Dans ce climat d’insécurité totale, les petites entreprises, pilier de l’économie locale, s’effondrent. Les commerçants ferment boutique, les artisans abandonnent leurs ateliers, les marchés se vident. Comment investir quand chaque jour est une lutte pour la survie ? Face à cette réalité, les élites économiques préfèrent limiter leurs pertes. Elles réduisent leurs investissements et, pour beaucoup, quittent discrètement le pays, laissant derrière elles un peuple encore plus démuni.

Mais l’exode ne concerne pas seulement les riches. Ceux qui en ont les moyens fuient en masse. Certains, au prix d’humiliations et de discriminations, trouvent refuge en République Dominicaine. D’autres tentent leur chance plus loin, au Brésil, au Chili ou au Mexique, espérant un avenir loin des balles et de la terreur. Ceux qui restent sont ceux qui n’ont pas d’autre choix.

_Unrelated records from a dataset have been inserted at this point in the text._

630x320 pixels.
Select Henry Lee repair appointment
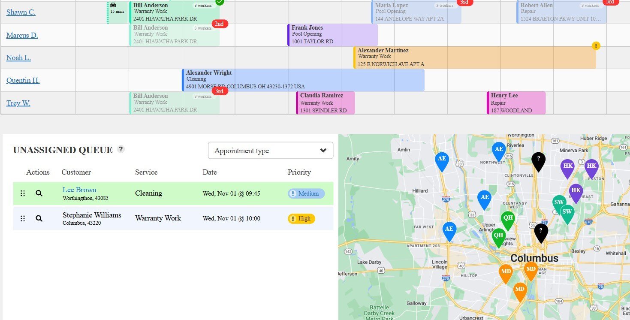tap(516, 103)
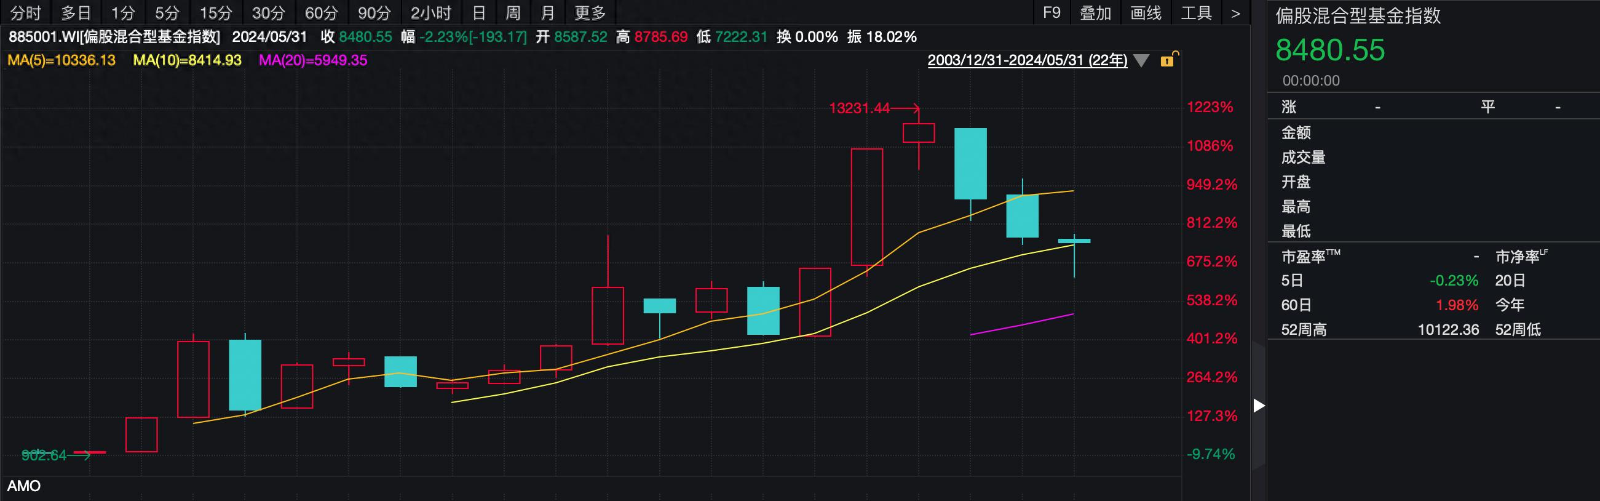This screenshot has width=1600, height=501.
Task: Click the MA(5) moving average label
Action: click(61, 60)
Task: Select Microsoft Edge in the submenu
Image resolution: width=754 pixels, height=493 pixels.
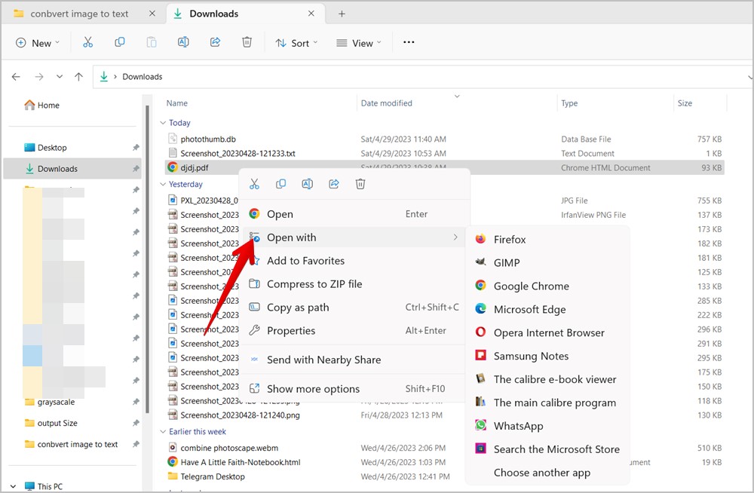Action: click(529, 310)
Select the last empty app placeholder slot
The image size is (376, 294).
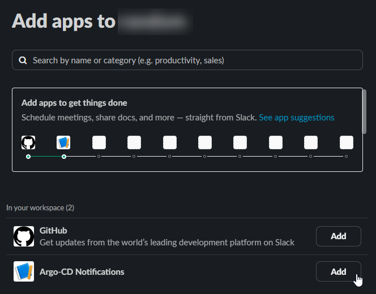click(x=347, y=142)
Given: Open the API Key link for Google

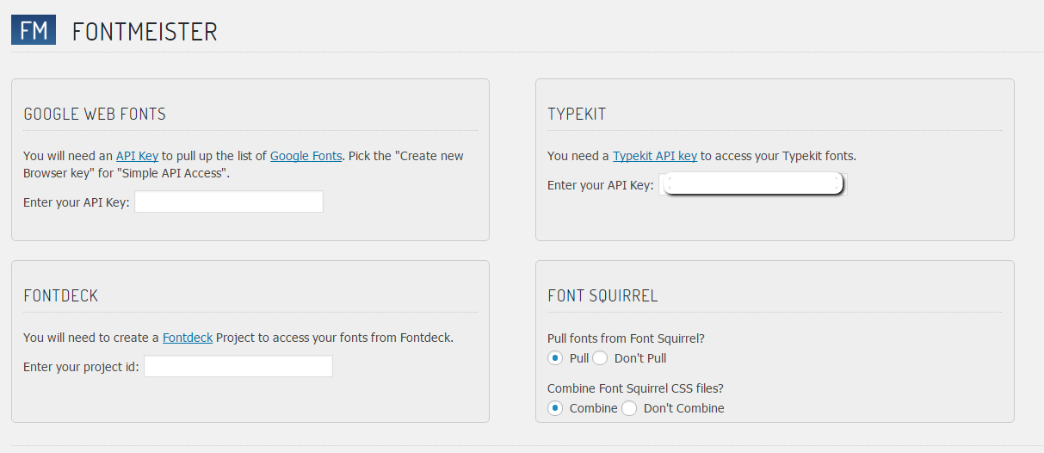Looking at the screenshot, I should pos(137,156).
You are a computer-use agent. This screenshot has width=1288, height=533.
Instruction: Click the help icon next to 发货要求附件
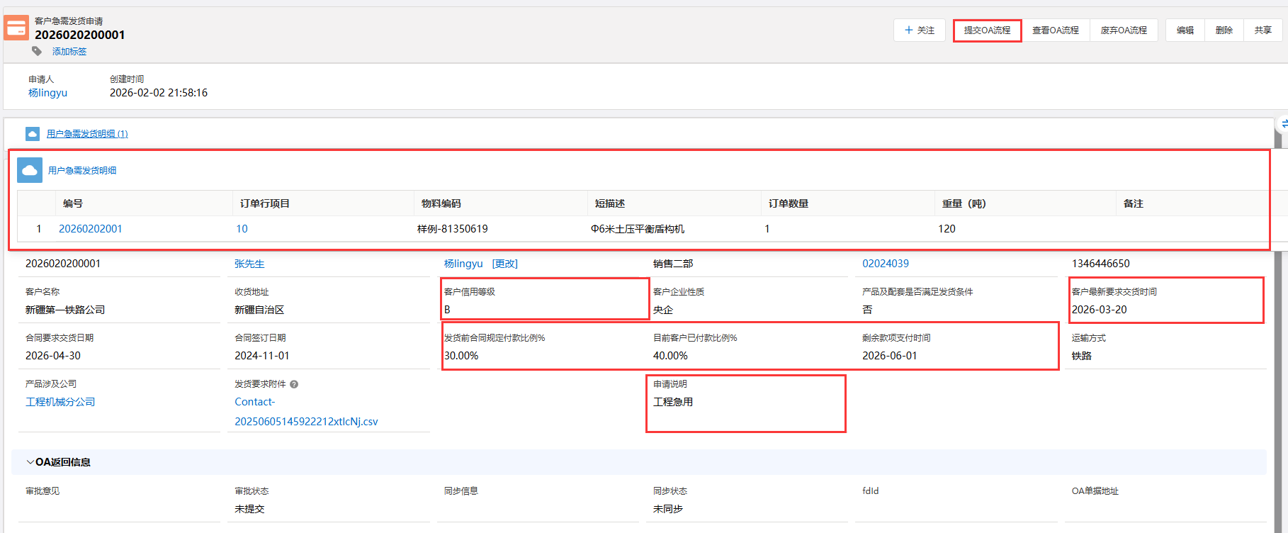tap(294, 384)
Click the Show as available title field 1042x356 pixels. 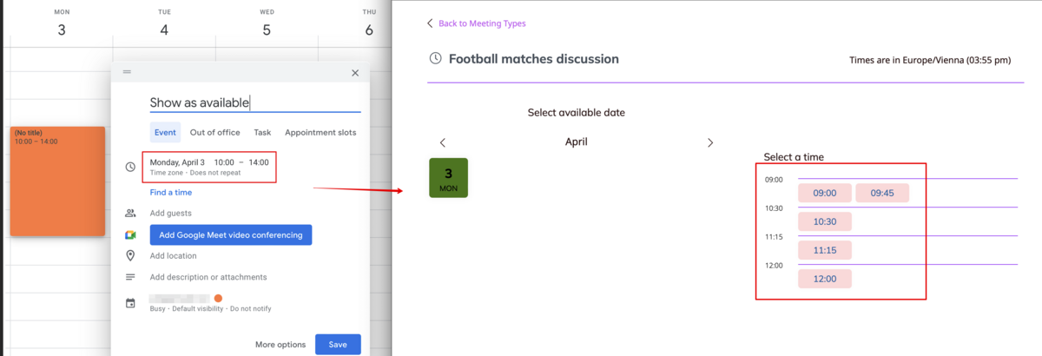tap(254, 102)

Soit parce qu’ils croient encore en un possible redressement du pays, soit parce qu’ils n’ont ni les ressources ni l’opportunité de partir.

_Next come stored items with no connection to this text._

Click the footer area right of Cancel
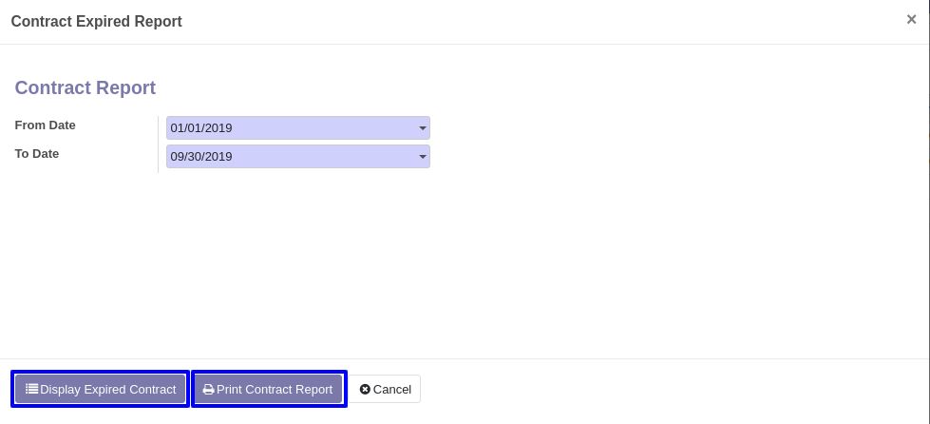930x424 pixels. tap(671, 389)
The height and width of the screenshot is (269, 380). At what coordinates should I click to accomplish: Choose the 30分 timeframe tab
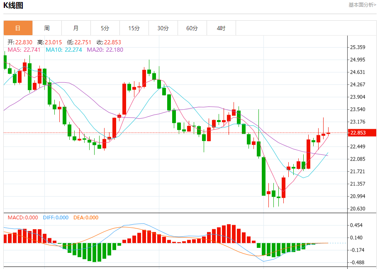(x=163, y=28)
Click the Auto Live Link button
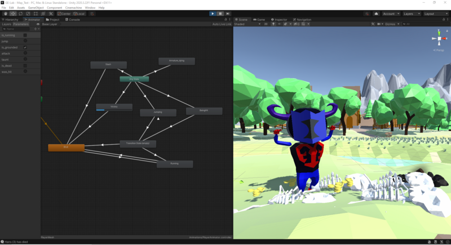 click(222, 24)
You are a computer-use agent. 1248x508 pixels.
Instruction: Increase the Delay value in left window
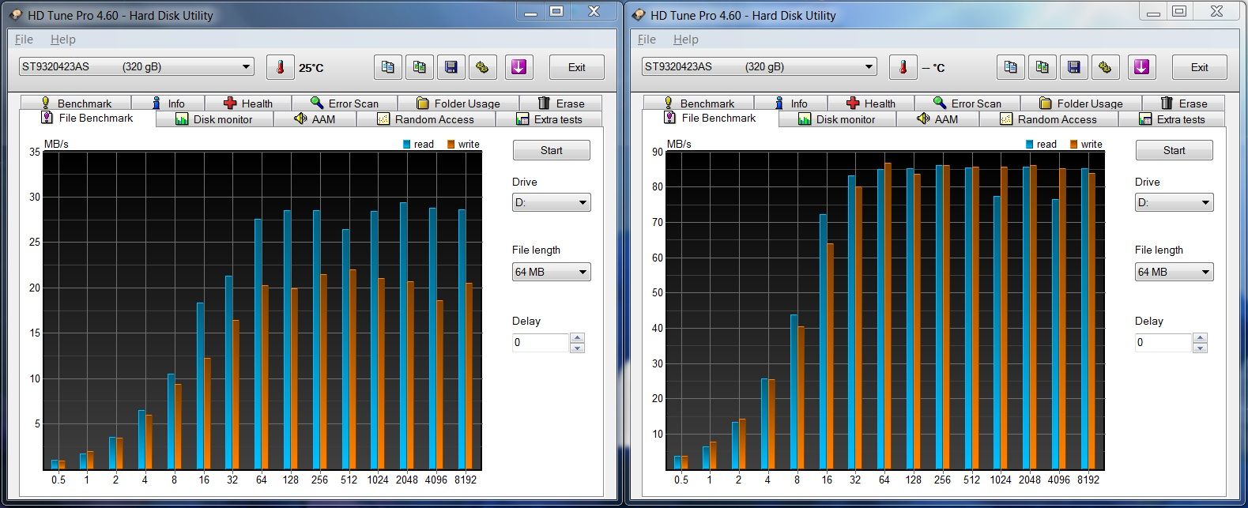coord(577,337)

Pourtant, malgré l’horreur du quotidien, certains refusent d’accepter que cette situation soit une fatalité. Ils veulent croire que la crise ne durera pas éternellement. Mais face à l’irresponsabilité des dirigeants, à leur complicité évidente avec les groupes criminels et à leur implication dans la déstabilisation du pays, l’espoir s’amenuise. Comment envisager une solution quand ceux qui devraient protéger le peuple participent à sa destruction ?

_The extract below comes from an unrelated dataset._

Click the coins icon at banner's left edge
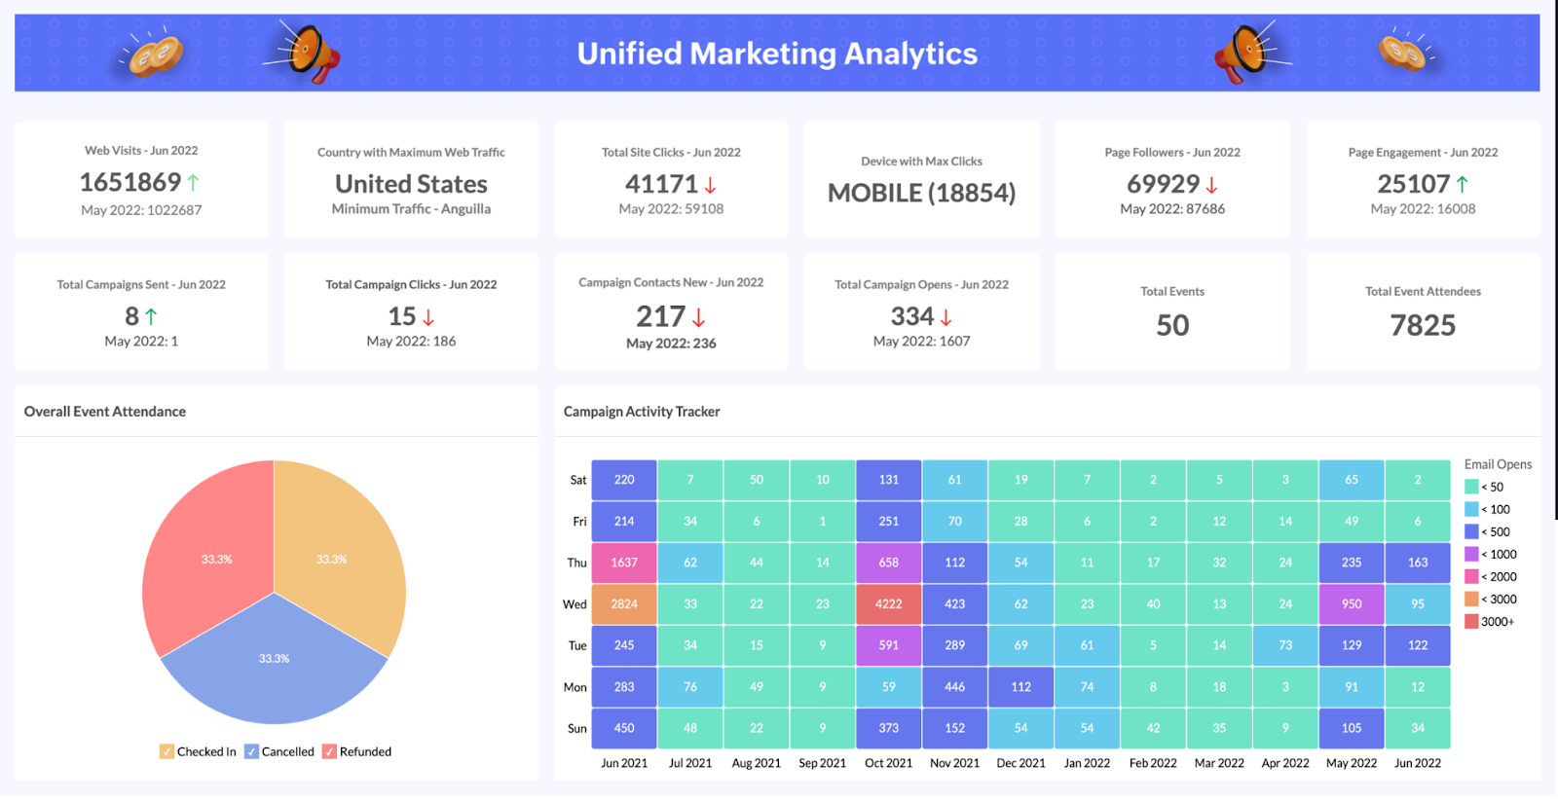This screenshot has width=1558, height=801. point(154,54)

L’avenir d’Haïti semble plus incertain que jamais. La solution paraît lointaine, voire inaccessible, tant que les forces qui alimentent ce chaos restent aux commandes. Mais une chose est sûre : un peuple ne peut pas être écrasé indéfiniment. À un moment donné, l’histoire se charge de rappeler aux oppresseurs qu’aucun pouvoir illégitime n’est éternel.